TASK PROMPT: Read through the data, and wherever a line holds the word "dropdown", write that line out.

++++++++

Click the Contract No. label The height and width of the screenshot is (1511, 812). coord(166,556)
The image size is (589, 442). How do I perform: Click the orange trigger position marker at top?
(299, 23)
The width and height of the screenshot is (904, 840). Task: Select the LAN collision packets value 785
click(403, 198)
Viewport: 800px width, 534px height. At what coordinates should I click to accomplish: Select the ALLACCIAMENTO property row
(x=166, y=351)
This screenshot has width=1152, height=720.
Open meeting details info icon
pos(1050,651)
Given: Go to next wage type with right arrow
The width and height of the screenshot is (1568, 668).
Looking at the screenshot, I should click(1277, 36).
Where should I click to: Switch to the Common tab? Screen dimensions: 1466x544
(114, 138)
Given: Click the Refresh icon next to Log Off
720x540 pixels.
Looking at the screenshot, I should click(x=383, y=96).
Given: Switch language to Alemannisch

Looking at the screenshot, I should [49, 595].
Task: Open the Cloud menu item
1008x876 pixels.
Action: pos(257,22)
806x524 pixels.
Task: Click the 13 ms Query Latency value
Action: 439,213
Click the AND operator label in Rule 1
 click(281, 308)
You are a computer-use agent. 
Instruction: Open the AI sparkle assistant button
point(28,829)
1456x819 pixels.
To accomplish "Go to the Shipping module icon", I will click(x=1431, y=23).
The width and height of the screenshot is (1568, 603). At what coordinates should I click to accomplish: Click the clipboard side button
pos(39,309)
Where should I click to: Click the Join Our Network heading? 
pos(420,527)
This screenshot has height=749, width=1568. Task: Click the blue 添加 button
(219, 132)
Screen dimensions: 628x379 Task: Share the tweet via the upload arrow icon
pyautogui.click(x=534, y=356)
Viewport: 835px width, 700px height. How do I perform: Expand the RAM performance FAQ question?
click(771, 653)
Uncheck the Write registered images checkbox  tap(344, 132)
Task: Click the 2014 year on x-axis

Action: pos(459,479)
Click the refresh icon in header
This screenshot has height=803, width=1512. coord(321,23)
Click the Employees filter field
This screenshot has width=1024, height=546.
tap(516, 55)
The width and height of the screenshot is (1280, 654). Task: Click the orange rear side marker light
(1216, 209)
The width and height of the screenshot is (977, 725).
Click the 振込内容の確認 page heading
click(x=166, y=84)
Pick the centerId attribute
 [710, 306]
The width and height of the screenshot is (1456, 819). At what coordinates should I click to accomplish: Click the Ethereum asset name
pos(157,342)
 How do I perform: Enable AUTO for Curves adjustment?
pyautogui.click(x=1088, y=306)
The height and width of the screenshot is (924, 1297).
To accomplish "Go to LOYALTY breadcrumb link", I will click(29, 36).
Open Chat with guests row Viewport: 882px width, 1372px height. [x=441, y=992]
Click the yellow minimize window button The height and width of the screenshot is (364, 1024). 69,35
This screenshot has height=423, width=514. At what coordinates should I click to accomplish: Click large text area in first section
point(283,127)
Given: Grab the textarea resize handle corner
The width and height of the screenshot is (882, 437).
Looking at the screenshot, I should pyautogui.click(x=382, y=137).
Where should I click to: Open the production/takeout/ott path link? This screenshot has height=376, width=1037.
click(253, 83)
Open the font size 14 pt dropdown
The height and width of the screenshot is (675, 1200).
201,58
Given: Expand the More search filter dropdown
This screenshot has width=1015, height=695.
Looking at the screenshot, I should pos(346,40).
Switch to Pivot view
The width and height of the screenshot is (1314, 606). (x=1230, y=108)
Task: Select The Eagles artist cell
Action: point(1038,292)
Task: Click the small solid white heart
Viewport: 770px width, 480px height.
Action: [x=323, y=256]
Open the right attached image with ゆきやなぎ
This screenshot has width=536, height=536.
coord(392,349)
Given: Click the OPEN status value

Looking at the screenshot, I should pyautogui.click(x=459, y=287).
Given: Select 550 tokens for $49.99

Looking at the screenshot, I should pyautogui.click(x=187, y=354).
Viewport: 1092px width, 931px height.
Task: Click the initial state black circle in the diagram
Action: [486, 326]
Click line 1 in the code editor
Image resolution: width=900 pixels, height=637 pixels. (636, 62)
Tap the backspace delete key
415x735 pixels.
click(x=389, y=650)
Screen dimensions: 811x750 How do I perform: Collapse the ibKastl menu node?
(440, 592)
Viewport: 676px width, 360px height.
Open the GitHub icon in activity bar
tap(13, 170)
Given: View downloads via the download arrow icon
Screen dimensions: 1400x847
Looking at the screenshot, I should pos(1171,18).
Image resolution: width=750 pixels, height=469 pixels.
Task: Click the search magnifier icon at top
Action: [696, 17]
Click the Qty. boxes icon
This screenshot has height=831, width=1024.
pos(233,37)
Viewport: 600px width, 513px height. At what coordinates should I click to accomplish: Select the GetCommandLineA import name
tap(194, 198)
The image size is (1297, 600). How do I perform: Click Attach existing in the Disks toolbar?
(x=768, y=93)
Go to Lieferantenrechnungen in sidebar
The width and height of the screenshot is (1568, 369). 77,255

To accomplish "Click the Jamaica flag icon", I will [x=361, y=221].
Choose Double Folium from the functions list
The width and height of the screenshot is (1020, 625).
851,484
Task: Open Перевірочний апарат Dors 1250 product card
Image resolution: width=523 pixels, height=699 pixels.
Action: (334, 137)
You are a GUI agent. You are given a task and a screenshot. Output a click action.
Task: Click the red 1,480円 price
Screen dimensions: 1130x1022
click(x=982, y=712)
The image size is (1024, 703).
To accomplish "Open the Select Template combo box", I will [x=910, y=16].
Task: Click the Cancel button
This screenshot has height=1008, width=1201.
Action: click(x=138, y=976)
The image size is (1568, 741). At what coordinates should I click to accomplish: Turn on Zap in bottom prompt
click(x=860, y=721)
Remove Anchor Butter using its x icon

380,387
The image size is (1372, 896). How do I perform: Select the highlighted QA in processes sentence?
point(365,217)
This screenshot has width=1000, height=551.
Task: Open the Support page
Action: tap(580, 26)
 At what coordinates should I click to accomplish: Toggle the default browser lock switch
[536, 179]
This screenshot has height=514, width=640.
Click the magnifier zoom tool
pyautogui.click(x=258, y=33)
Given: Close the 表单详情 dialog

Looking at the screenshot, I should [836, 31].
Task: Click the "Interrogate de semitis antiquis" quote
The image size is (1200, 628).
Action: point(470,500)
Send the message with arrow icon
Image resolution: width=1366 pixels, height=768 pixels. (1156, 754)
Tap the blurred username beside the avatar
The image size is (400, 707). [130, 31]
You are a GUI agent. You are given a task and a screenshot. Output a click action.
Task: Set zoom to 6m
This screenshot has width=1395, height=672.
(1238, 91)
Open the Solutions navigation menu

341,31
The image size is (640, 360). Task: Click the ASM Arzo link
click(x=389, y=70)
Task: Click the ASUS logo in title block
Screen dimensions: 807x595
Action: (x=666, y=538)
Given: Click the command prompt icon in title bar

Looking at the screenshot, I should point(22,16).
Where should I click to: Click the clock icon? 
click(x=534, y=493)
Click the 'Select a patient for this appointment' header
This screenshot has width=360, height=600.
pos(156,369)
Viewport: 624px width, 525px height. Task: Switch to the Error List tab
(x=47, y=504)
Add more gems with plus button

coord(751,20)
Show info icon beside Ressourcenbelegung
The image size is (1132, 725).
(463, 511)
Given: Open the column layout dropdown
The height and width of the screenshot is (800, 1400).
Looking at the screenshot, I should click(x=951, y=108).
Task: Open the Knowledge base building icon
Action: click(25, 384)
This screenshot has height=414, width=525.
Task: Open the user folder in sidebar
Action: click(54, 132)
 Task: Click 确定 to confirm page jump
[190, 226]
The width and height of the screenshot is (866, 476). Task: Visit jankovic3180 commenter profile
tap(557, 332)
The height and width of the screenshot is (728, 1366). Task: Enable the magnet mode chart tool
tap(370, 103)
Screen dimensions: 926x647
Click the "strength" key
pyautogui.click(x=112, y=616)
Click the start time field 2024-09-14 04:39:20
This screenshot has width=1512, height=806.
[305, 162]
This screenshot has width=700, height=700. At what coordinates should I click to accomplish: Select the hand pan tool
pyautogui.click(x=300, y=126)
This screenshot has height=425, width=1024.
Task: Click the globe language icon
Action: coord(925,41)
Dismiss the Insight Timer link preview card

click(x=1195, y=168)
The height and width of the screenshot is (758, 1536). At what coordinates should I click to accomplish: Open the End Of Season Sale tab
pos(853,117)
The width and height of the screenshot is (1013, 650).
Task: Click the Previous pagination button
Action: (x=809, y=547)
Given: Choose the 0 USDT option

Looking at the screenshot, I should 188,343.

++++++++

EXPECTED ANSWER:
Open the font size 14 pt dropdown
Given: Expand the More search filter dropdown
Given: Open the column layout dropdown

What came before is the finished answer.